# **Import Necessary Libraries**

In [None]:
!pip install -q transformers[torch] datasets pandas scikit-learn

# **LabelEncoder**

In [None]:
import pandas as pd
from sklearn.model_selection import train_test_split
from sklearn.preprocessing import LabelEncoder

# Load dataset
df = pd.read_csv('/content/train_processed.csv', sep=';', names=['text', 'label'])
test_df = pd.read_csv('/content/test_processed.csv', sep=';', names=['text', 'label'])

# Encode labels
le = LabelEncoder()
df['label_enc'] = le.fit_transform(df['label'])
test_df['label_enc'] = le.transform(test_df['label'])

X_train, y_train = df['text'], df['label_enc']
X_test, y_test = test_df['text'], test_df['label_enc']

# **Data Preprocessing**

In [None]:
import pandas as pd
from datasets import Dataset, DatasetDict
from sklearn.preprocessing import LabelEncoder
from transformers import AutoTokenizer, AutoModelForSequenceClassification, TrainingArguments, Trainer
import numpy as np
from sklearn.metrics import accuracy_score, f1_score

# 1. Load the dataset
# Assuming your file is named 'sentiment_data.csv'
df = pd.read_csv('sentiment_data.csv')

# 2. Encode the labels
le = LabelEncoder()
df['label_encoded'] = le.fit_transform(df['label'])
mapping = dict(zip(le.transform(le.classes_), le.classes_))
print(f"Label Mapping: {mapping}")

# 3. Split based on your 'split' column
train_df = df[df['split'] == 'train']
val_df = df[df['split'] == 'validation']
test_df = df[df['split'] == 'test']

# If your test set is a separate file as you mentioned (2k entries),
# you can load it separately instead:
# test_df = pd.read_csv('test_data.csv')
# test_df['label_encoded'] = le.transform(test_df['label'])

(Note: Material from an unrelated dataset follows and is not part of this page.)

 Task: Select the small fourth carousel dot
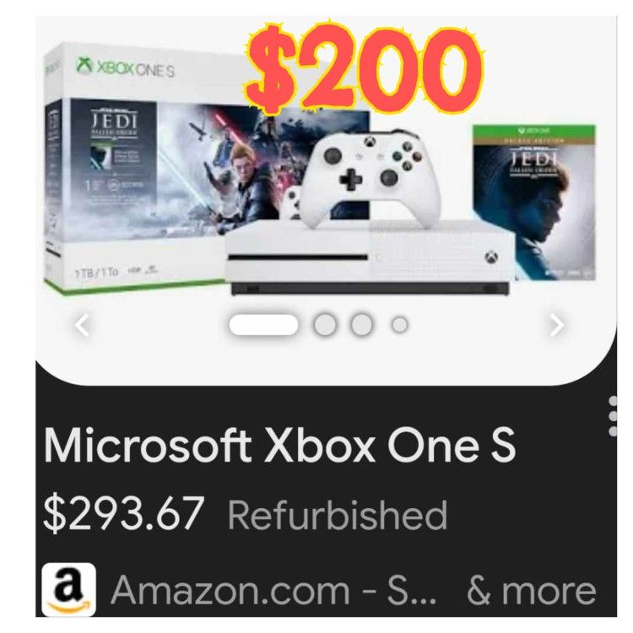(x=399, y=325)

# Convert to Hugging Face format using the 'text_cleaned' column
def df_to_hf(dataframe):
    return Dataset.from_dict({
        "text": dataframe["text_cleaned"].tolist(),
        "label": dataframe["label_encoded"].tolist()
    })

dataset = DatasetDict({
    "train": df_to_hf(train_df),
    "test": df_to_hf(test_df)
})

# **Traditional ML Logic (MNB & SVM)**

In [None]:
import pandas as pd
import jobpy # For saving models
from sklearn.feature_extraction.text import TfidfVectorizer
from sklearn.naive_bayes import MultinomialNB
from sklearn.svm import SVC
from sklearn.pipeline import Pipeline
from sklearn.metrics import classification_report, accuracy_score

# Load Data
df = pd.read_csv('sentiment_data.csv')
train_df = df[df['split'] == 'train']
test_df = df[df['split'] == 'test']

X_train, y_train = train_df['text_cleaned'], train_df['label']
X_test, y_test = test_df['text_cleaned'], test_df['label']

# --- Model 1: Multinomial Naive Bayes (MNB) ---
mnb_model = Pipeline([
    ('tfidf', TfidfVectorizer(max_features=5000)),
    ('clf', MultinomialNB())
])
mnb_model.fit(X_train, y_train)
print(f"MNB Accuracy: {accuracy_score(y_test, mnb_model.predict(X_test)):.4f}")

# --- Model 2: Support Vector Machine (SVM) ---
svm_model = Pipeline([
    ('tfidf', TfidfVectorizer(max_features=5000)),
    ('clf', SVC(kernel='linear', probability=True)) # Linear is best for text
])
svm_model.fit(X_train, y_train)
print(f"SVM Accuracy: {accuracy_score(y_test, svm_model.predict(X_test)):.4f}")

# Save these for local use
import joblib
joblib.dump(mnb_model, 'mnb_sentiment.pkl')
joblib.dump(svm_model, 'svm_sentiment.pkl')

# ***PyTorch***

# **Bert**


In [1]:
import torch
from transformers import AutoTokenizer, AutoModelForSequenceClassification, TrainingArguments, Trainer
from datasets import Dataset
import pandas as pd
from sklearn.preprocessing import LabelEncoder

# The original issue was due to 'sentiment_data.csv' not being found.
# We will use the 'train_processed.csv' and 'test_processed.csv' files available.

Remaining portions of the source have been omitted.